Mezzo-soprano Shirin Eskandani turned in an excellent performance of "Non piu mesta" from Rossini's La Cenerentola; what made it a standout over other ones we have heard is that her fioritura seemed to emerge from deep within the generous character of the heroine, happy at last and ready to share her joy with everyone. And who wouldn't want to hear "Parto" from Mozart's La clemenza di Tito sung by such a talent.  We wanted to hear more!

There wasn't a tenor onstage but we never missed it because the two male singers were so outstanding.  Baritone Yunpeng Wang opened the program with "O Lisbon" from Donizetti's rarely heard Dom Sebastien which he sang in fine French, making every word clear, a great advantage since there were no translations.  Mr. Wang has a most pleasing tonal quality and ample coloring as he shifted from longing to passionate outbursts.

From Verdi's  La Traviata, his "Di Provenza il mar" was consummately persuasive, coming from a deep place of a father's anguish.  The legato line was a delight and had us wondering whether Mr. Wang is the Verdi baritone we have been waiting for.

Bass-baritone Musa Ngqungwana pleased us with one our favorite arias from Puccini's La Boheme.  In "Vecchia zimarra", Colline is bidding farewell to the beloved overcoat he is about to pawn to raise money for the dying Mimi's medicine.
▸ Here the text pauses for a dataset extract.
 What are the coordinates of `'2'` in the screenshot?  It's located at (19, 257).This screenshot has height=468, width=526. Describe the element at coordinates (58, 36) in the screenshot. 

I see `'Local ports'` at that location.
He sang this with superb dynamic control and deeply felt grief.

In another mood entirely, his "Serenade" from Gounod's Faust employed the desirable word coloring that makes the devil so chilling.  The "Ha, ha, ha, ha" made our hair stand on end.

His interpretation of Leporello's "Catalogue Aria" from Don Giovanni was original.  We are accustomed to a Leporello who is sick and tired of his master's hijinx and humorously ironic in this aria.  Mr. N. presented the character as serious, severe and nearly menacing.  It was difficult to evaluate presented as a stand-alone but it was surely well sung.

The final work on the program comprised a duet between Mr. N. and Mr. Wang.  "Suoni la tromba" from Bellini's I Puritani offers some delicious harmonies and long lyric phrases.  The voices blended well and all that was missing was some connection between the two artists.

Maestra Queler led her orchestra as well as we have come to expect and we heard some lovely solos emerging from the orchestra.  The wonderful thing about opera (well, ONE of the wonderful things) is that each time you hear an aria you hear something new.  Yesterday, for us, it was some beautiful clarinet work in the "Parto".

To have so much talent onstage in one afternoon felt like an embarrassment of riches.  But we are gluttons for pleasure.  It was like the old adage about champagne--even if you have an excess, you can never have enough.  And if you didn't leave this recital walking on air, you must have been wearing cement shoes!